ESCO Technologies posted a strong Q2, with orders up 42%, sales up 33.5%, adjusted EBIT margins expanding 370 bps to 21.7%, and adjusted EPS rising 63% to $1.91. Management raised full-year 2026 adjusted EPS guidance to $8.00-$8.25, cited record backlog, and said the Megger acquisition remains on track for a Q1 FY2027 closing. Offsetting the strength, NRG remains weak due to renewables policy headwinds and Maritime sales are tracking toward the low end of guidance.

Analysis

This is less a one-quarter story than a multi-year mix-shift inflection: the company is using defense/naval backlog, utility grid modernization, and test/EMC demand to offset the cyclicality of renewables. The important second-order effect is pricing power: once utilities are allowed to capitalize condition-monitoring equipment into rate base, the buying decision shifts from budget scrutiny to regulated ROI, which should lift duration of demand and compress replacement cycles across the installed base.
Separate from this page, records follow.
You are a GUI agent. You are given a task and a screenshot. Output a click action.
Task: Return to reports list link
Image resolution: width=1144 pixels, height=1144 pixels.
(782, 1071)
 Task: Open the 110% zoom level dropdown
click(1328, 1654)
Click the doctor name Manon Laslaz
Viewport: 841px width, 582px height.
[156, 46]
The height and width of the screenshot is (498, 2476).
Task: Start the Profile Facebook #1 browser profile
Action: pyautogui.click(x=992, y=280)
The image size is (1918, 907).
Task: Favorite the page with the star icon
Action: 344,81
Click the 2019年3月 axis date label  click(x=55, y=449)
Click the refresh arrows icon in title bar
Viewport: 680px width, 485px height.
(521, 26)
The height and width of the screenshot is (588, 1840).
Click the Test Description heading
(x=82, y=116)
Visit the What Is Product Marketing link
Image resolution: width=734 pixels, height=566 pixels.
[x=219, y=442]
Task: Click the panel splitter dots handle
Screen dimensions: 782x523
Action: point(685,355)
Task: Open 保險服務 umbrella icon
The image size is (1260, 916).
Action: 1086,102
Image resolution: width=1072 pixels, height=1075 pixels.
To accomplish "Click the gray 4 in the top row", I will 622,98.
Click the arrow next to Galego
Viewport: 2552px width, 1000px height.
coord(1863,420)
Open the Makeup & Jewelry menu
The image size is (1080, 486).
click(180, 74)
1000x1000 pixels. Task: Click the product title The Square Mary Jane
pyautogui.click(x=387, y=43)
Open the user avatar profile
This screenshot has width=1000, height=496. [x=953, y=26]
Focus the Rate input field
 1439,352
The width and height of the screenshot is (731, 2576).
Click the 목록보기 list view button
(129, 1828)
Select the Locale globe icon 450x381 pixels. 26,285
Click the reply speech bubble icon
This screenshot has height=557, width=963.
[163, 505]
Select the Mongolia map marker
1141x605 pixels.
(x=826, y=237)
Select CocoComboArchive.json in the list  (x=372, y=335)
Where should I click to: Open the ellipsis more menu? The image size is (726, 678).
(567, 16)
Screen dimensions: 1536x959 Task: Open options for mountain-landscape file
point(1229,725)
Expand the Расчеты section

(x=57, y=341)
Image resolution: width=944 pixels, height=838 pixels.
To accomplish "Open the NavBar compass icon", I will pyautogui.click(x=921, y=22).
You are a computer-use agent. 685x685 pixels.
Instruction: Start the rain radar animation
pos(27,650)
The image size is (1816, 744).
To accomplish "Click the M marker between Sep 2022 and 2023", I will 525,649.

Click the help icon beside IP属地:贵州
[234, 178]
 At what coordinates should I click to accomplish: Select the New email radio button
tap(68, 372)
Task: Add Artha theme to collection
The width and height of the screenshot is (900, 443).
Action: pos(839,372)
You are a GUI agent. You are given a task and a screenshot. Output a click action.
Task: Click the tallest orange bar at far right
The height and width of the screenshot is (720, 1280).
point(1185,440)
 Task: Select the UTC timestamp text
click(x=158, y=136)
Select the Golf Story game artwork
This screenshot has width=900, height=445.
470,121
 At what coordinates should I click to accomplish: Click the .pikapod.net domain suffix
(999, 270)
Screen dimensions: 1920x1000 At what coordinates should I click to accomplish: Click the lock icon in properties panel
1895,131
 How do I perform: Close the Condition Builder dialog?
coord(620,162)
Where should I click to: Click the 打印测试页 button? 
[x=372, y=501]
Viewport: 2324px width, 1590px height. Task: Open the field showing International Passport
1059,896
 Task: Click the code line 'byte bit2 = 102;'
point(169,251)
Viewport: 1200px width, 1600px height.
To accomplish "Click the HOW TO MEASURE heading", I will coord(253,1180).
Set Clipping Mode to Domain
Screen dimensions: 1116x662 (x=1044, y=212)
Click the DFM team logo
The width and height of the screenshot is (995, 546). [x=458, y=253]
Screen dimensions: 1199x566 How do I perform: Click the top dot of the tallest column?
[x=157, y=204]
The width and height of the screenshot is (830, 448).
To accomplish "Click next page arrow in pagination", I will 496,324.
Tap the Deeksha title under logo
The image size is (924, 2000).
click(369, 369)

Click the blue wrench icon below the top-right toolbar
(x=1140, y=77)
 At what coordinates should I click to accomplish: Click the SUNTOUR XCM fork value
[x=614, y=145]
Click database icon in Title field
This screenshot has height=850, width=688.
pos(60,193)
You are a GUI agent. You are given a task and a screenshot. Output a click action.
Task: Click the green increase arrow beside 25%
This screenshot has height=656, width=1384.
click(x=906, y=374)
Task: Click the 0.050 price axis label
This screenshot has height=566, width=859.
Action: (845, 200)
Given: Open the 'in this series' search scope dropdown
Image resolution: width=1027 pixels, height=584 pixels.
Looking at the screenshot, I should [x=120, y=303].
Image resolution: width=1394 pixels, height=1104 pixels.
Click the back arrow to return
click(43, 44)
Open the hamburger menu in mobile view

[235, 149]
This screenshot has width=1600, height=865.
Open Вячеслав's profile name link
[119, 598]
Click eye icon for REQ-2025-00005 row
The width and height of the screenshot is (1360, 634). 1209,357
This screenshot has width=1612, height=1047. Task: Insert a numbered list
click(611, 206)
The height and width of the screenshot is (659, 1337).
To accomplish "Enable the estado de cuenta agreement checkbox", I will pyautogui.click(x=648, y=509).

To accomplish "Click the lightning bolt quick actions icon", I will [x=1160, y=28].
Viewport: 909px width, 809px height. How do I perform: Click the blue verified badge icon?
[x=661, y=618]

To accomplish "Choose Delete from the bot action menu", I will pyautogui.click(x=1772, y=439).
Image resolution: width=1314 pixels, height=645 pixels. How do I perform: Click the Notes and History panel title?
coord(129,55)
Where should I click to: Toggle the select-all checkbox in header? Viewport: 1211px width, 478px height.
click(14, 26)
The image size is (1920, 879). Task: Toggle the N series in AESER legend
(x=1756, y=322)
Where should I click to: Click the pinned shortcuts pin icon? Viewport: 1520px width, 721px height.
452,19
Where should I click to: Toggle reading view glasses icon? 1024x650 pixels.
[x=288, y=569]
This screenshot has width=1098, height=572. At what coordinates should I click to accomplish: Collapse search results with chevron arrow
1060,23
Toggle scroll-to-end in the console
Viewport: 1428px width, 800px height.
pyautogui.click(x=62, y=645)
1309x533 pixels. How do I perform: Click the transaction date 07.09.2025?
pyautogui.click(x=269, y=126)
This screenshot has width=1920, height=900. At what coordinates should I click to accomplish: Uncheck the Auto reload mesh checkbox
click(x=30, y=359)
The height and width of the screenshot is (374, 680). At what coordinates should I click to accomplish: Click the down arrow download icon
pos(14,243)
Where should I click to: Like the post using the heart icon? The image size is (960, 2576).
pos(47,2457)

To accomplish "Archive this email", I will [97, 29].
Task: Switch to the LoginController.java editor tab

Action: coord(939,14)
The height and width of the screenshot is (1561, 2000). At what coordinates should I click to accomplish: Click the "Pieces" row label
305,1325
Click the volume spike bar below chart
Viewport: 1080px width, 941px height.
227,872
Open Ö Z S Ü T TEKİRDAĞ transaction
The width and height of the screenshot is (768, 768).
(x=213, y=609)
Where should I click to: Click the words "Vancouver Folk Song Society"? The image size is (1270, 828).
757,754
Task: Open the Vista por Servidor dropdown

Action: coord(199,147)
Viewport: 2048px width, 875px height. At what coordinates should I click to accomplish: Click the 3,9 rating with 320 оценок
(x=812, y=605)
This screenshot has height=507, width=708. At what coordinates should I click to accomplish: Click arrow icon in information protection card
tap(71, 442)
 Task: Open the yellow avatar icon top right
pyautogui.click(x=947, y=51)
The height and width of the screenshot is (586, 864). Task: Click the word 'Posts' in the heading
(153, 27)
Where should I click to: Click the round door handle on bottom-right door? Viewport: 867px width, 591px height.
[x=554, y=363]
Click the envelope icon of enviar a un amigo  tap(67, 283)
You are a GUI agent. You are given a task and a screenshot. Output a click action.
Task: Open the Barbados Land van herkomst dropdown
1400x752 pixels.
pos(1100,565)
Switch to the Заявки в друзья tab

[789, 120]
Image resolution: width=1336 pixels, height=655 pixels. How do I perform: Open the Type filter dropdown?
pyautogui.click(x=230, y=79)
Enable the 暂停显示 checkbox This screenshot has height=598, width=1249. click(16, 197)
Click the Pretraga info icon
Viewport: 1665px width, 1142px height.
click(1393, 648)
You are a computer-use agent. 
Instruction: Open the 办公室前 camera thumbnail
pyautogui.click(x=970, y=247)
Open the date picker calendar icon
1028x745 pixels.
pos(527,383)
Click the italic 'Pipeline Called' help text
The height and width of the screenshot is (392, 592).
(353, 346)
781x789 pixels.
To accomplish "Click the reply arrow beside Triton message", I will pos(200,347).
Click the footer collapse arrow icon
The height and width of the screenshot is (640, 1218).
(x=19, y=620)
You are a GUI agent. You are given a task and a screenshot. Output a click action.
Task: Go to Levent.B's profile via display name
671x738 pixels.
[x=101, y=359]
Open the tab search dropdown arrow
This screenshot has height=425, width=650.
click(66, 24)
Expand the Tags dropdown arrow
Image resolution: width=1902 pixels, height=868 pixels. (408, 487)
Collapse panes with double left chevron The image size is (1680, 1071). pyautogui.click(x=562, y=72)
That tends to favor the higher-quality instrumentation players and weakens price competition because the customer is now optimizing reliability and regulatory compliance, not just capex. The biggest hidden positive is balance-sheet optionality. Low leverage plus strong cash conversion ahead of a large acquisition means the company can finance Megger without forcing equity dilution or a near-term balance-sheet reset, and the acquisition timing creates a clean catalyst sequence: close in early FY27, then synergy realization and accretion follow in FY27-FY28. The market may still be underestimating how quickly the Test segment can re-rate if management’s margin ambition is pulled forward; that is the highest operating leverage bucket and the cleanest path to multiple expansion if organic growth stays in the mid-single digits and margins approach 20% sooner than expected. The main risk is that the current mix is flattering margins at exactly the wrong time: renewables softness can persist longer than investors expect, and maritime slippage suggests some defense revenue is timing-shifted rather than lost. In the next 1-2 quarters, the stock can be vulnerable if investors focus on the guide staying flat despite stronger Test demand, because that implies other segments are masking momentum rather than confirming it. Over 12-18 months, the real swing factor is whether Megger integration is a clean add-on or becomes a distraction that delays the utility platform payoff.